Don’t Worry It Didn’t Suck: Olivia Wilde’s Long Anticipated Film “Don’t Worry Darling” Hits Theaters


Photo courtesy of IMDb.

Brooke Benne, Writer

This review contains spoilers at the bottom of the story.

  “Don’t Worry Darling” was announced in July 2019, with Olivia Wilde set to direct and star in it. Since its announcement, the film received a lot of buzz and the tabloids have been filled with rumors of drama amongst the cast. The saying goes “all publicity is good publicity”, but this film really puts that notion to the test.

  In Dec. 2020, “Variety” reported that Shia LaBeouf was let go as the male lead due to poor behavior and to make women like lead actress, Florence Pugh, more comfortable on set. LaBeouf later came out stating this was not true. He released a video Wilde sent him asking him to stay on the film and posted text messages between him and Pugh clarifying they were getting along just fine. This was very shocking and made me question Wilde after her integrity was ripped to shreds. 

 Talk of tension between Pugh and Wilde skyrocketed after fans noticed Pugh wasn’t promoting the film on social media, but still promoting her other upcoming films like “Oppenheimer”. 

  Pugh didn’t do any press on the film except for the 2022 Venice Film Festival, where even more drama surfaced after it appeared the cast wasn’t getting along. A video of Harry Styles supposedly spitting on Chris Pine went viral, along with many awkward pictures and interviews where it appeared like Pugh and Wilde were not on the best terms. Early on I tried to ignore tabloid news about the cast drama in order to remain positive about the release, but after this I was beginning to worry about the film’s quality if the actors and crew were this divided. Going into this film I did my best to block out what I knew about the behind the scenes drama in order to have an honest reaction. 

  The actual film follows Alice Chambers (Florence Pugh), a 1950’s housewife with a seemingly perfect life. She and her husband Jack (Harry Styles) reside in the community of Victory, an experimental company town that is the home to all male residents. While all the men work their top secret jobs all day, the wives in the community are in charge of cooking, cleaning, and personal upkeep, but ultimately have the role of serving and loving their “perfect” husbands. If Alice’s hum-drum life wasn’t already appearing like a personal hell for some viewers, odd occurrences in the community tell her Victory is not as pleasant as it seems. 

  It is no surprise that Florence Pugh’s performance is spectacular and is the main reason why I enjoyed the film so much. She is an acting powerhouse. Watching her range is always a pleasure, and this film is no exception. 

  Harry Styles did a perfectly average job with his performance as Jack. There were a few scenes in the film where his delivery was off, most noticeably in a scene with Pugh where he over-acted and led to the scene being not convincing enough. I felt like his main role was to be eye-candy for viewers which isn’t his fault, and I wouldn’t mind seeing him in more films. 

    Altogether, “Don’t Worry Darling” wasn’t half bad. It had great cinematography, music, and wardrobe, but it had many flaws in the plot. At times, the buildup was rushed and certain scenes lacked proper execution. It was not as good as I hoped it would be. I feel many other critics and other movie goers who were excited about the film release felt the same way. Rotten Tomatoes and other review sites have been too harsh with their ratings, and the movie probably wouldn’t have been perceived as bad if it weren’t for all the drama surrounding this film. 

 “Don’t Worry Darling” is currently in theaters for anyone to form their own opinion. 

 Spoiler alert for anyone who has not seen the film. 

  One of the biggest let downs of this film was its failure to land the message of sexism. 
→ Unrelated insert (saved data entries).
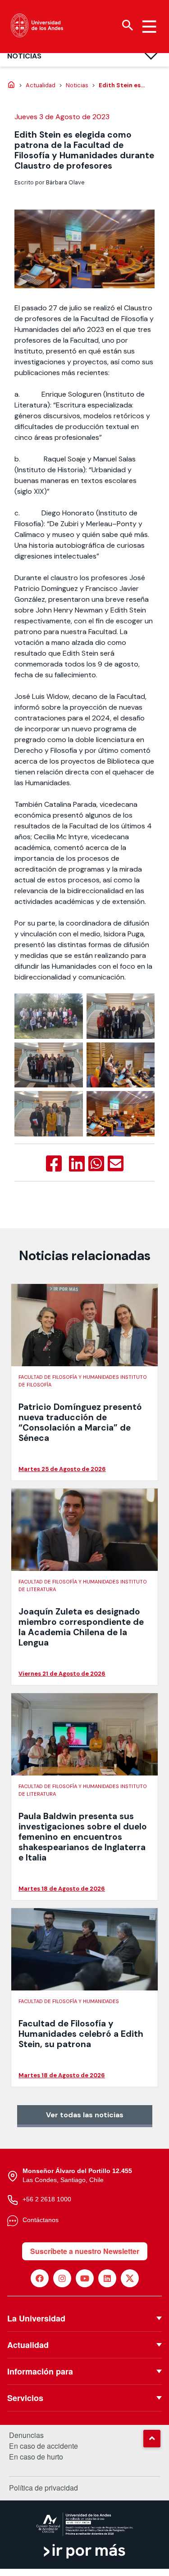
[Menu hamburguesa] (149, 27)
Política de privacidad (43, 2487)
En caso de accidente (43, 2446)
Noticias (24, 56)
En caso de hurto (36, 2456)
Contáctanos (41, 2219)
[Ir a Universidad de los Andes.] (11, 85)
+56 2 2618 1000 (47, 2199)
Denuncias (26, 2435)
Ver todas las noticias (84, 2115)
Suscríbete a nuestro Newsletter (84, 2251)
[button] (151, 2438)
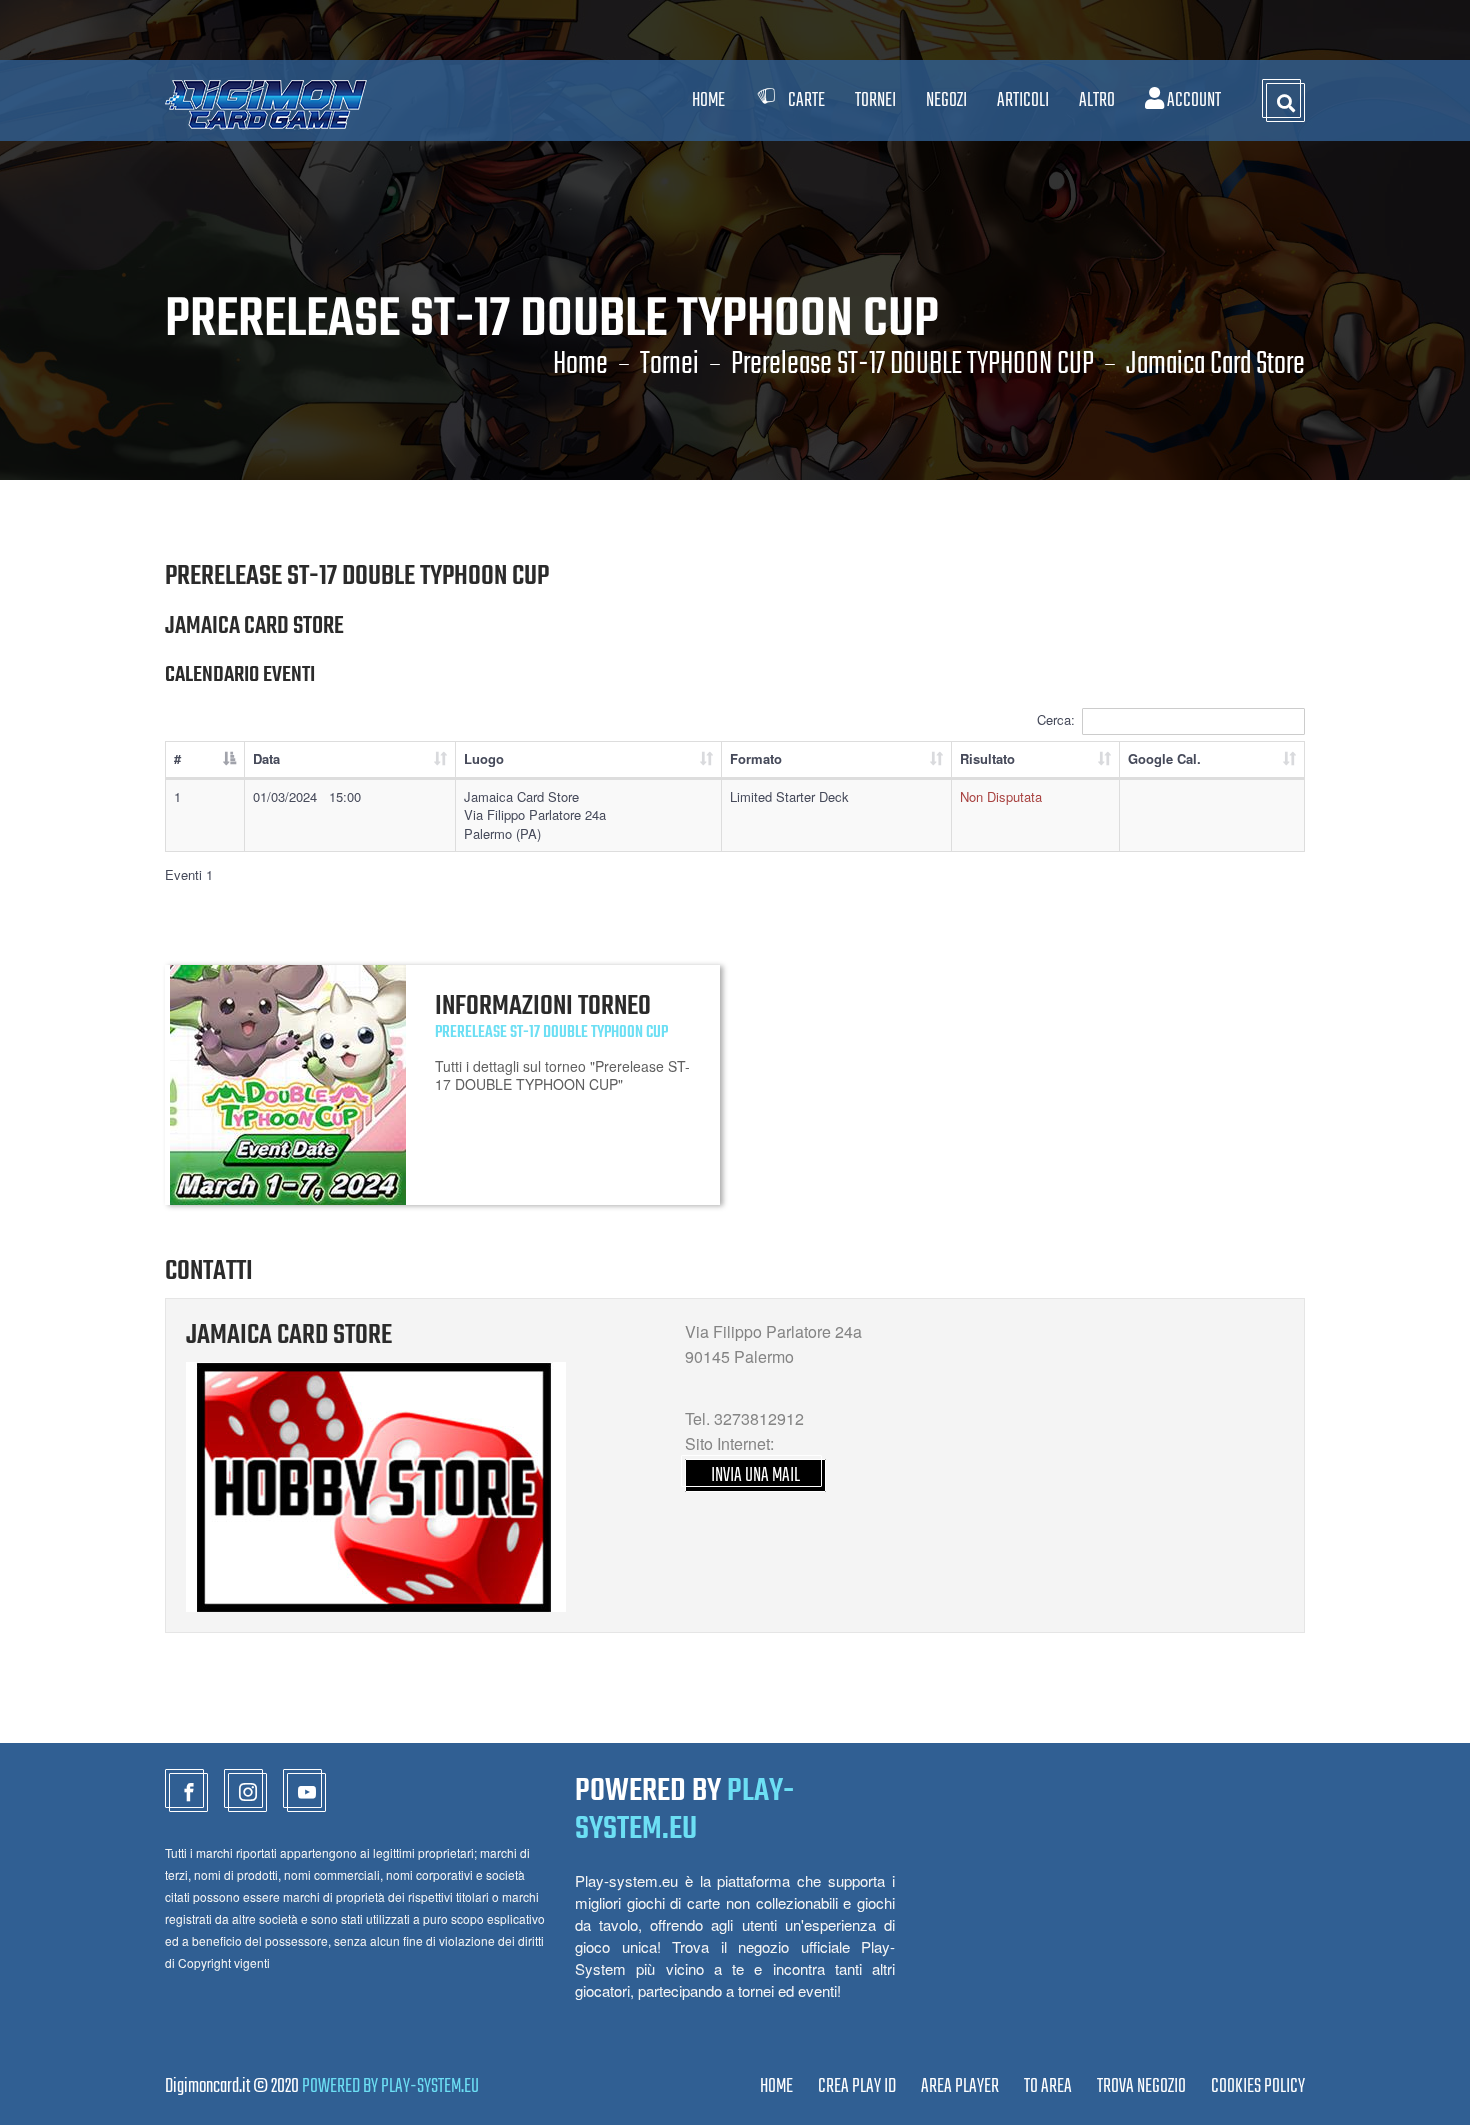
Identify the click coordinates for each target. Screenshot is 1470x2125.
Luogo (484, 758)
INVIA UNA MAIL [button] (755, 1475)
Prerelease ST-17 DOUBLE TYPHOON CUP (912, 365)
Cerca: (1056, 719)
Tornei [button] (875, 100)
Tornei (669, 365)
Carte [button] (806, 100)
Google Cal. (1164, 758)
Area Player (960, 2086)
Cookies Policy (1258, 2086)
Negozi (946, 100)
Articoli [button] (1023, 100)
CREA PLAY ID (857, 2086)
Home (708, 100)
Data (266, 758)
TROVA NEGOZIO (1141, 2086)
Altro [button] (1097, 100)
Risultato (987, 758)
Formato (756, 758)
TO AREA (1048, 2086)
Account (1192, 100)
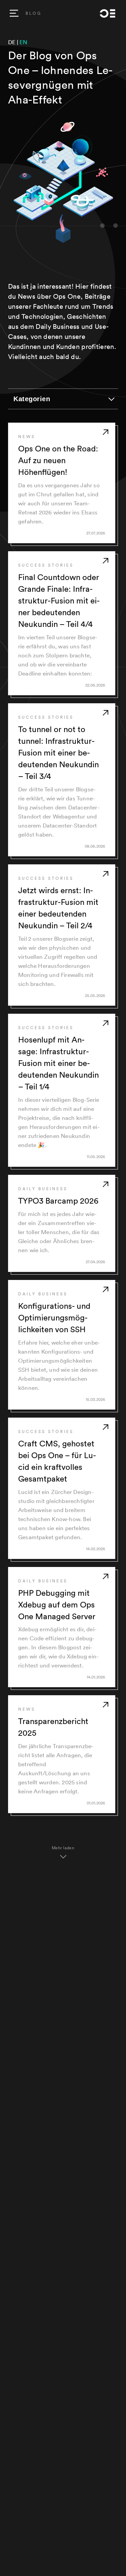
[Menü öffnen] (14, 13)
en (23, 42)
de (11, 42)
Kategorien (31, 399)
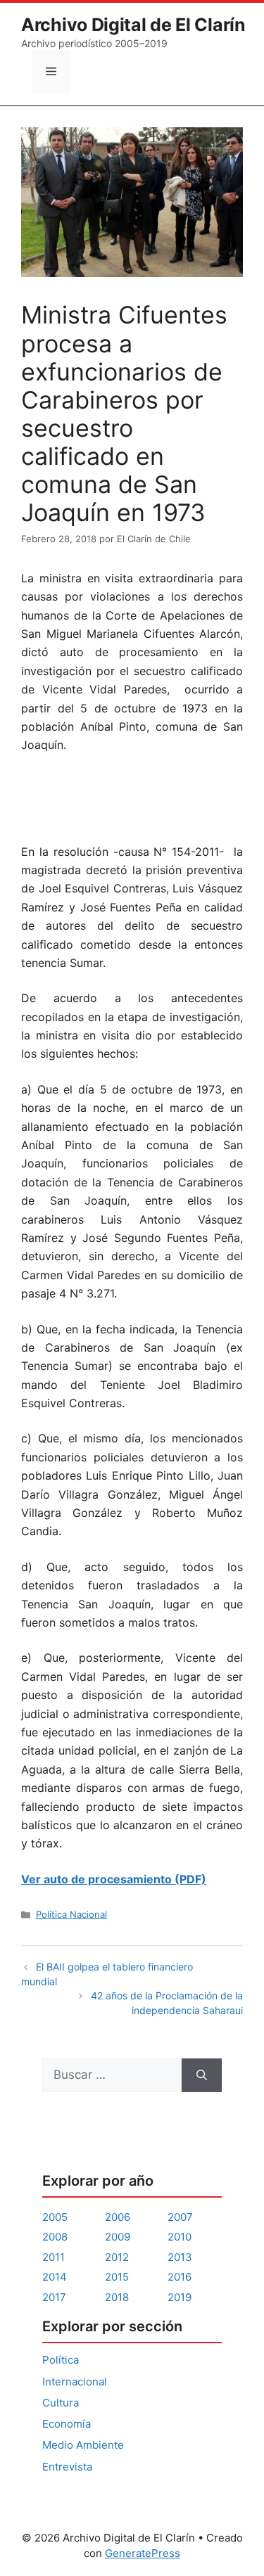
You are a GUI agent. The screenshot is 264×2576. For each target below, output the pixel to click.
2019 (179, 2297)
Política (60, 2359)
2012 (117, 2257)
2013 (180, 2257)
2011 (53, 2257)
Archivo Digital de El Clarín (133, 24)
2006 (117, 2217)
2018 (117, 2297)
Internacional (74, 2381)
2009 (117, 2236)
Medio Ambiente (83, 2445)
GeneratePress (142, 2553)
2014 (54, 2276)
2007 (180, 2217)
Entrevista (67, 2466)
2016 (179, 2276)
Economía (66, 2423)
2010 (179, 2236)
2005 (55, 2217)
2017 (54, 2297)
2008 (55, 2236)
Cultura (60, 2402)
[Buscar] (202, 2075)
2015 (117, 2276)
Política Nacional (71, 1914)
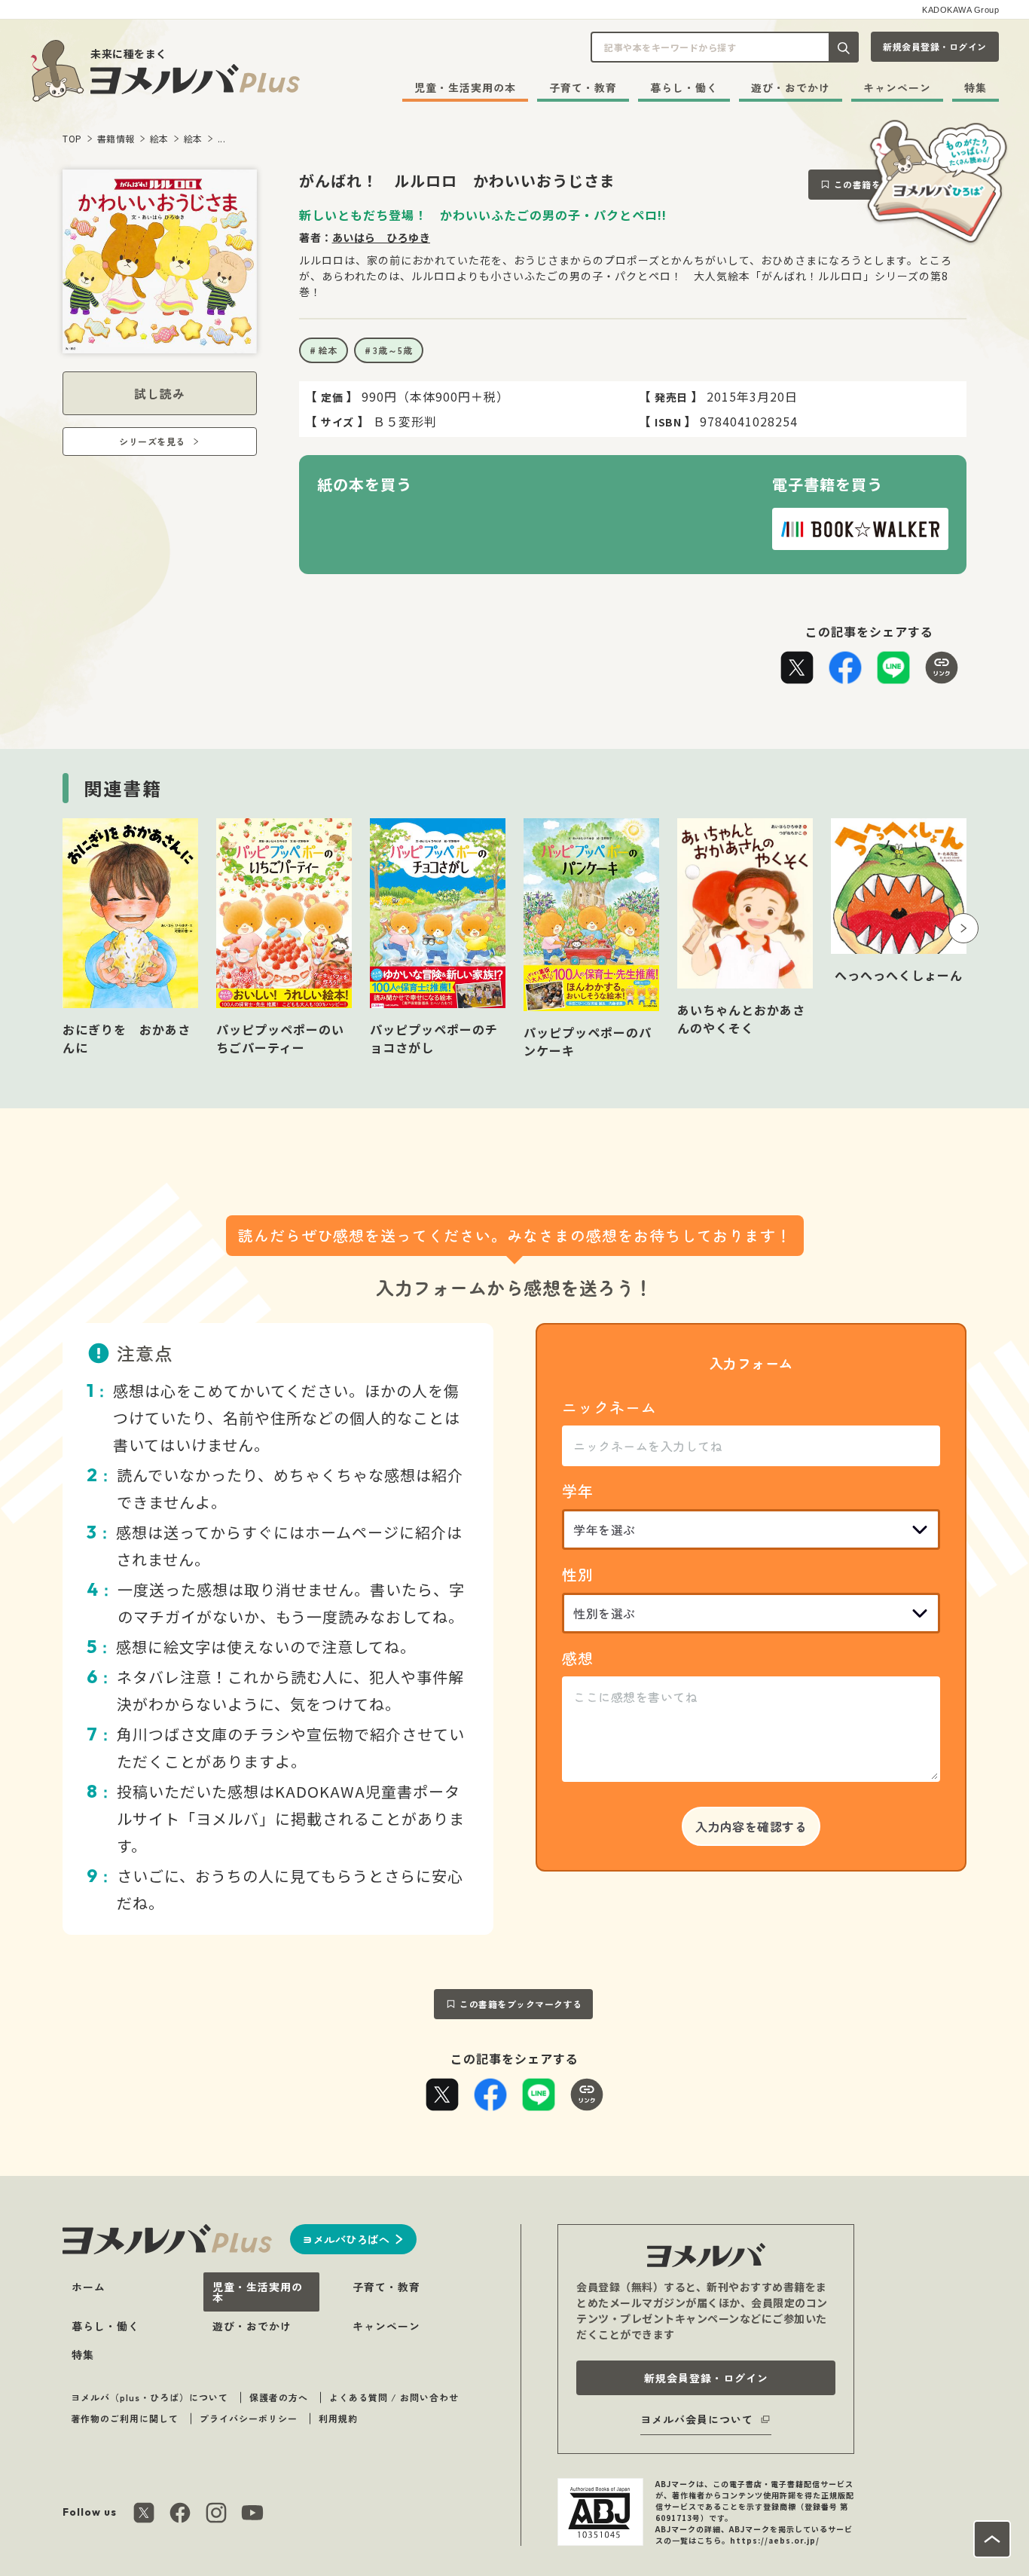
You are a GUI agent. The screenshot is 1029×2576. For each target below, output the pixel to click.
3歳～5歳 (393, 350)
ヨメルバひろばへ (345, 2239)
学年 (578, 1491)
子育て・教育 (583, 87)
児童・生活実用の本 (465, 87)
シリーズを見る (152, 441)
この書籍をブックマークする (521, 2003)
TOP (72, 138)
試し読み (159, 393)
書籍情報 (116, 138)
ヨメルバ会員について (696, 2419)
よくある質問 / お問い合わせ (394, 2397)
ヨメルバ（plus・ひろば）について (149, 2397)
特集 (975, 87)
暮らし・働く (684, 87)
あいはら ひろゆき (381, 237)
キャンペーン (897, 87)
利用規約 (338, 2418)
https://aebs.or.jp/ (775, 2540)
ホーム (88, 2286)
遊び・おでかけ (790, 87)
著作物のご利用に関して (125, 2418)
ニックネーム (609, 1407)
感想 (578, 1658)
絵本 (159, 138)
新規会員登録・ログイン (935, 46)
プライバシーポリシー (249, 2418)
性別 (578, 1574)
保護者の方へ (278, 2397)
  There are only a few hints of the men in the town treating their wives as less than, which would be fine, but the plot twist of all the women being kept there against their will makes that point not drive home. 

  The message of gaslighting was very apparent but not as effective for an entire film. It would’ve been nice to see more interaction between the other characters and how the women can also tear each other down for personal gain and status rather than seeing the men as the bigger issue.

  The twist itself was very obvious and somewhat disappointing. It was lackluster and left lots of questions, like what the airplane meant and more. 

  The ending had a few highlights with the car chase scene and Alice reaching headquarters, but the wives discovering the truth and the demise of Frank came out of nowhere. 

  Frank’s wife (Gemma Chan) has little character to go off of and she, like all the other wives, was loyal to her husband who exhibited little flaws. It would have been nice to see moments where the husbands were clearly in the wrong and have the movie conclude with the women finally stepping up to them. 

  This movie wasn’t terrible. It was entertaining to watch in the theater, although I don’t have any plans to rewatch it. Florence Pugh’s performance really saved it for me, keeping me engaged and sympathizing with her character. I would recommend this film to anyone who enjoyed movies like “Stepford Wives” (2004), “Stay” (2005), andThe Truman Show” (1998). However, those movies are much better.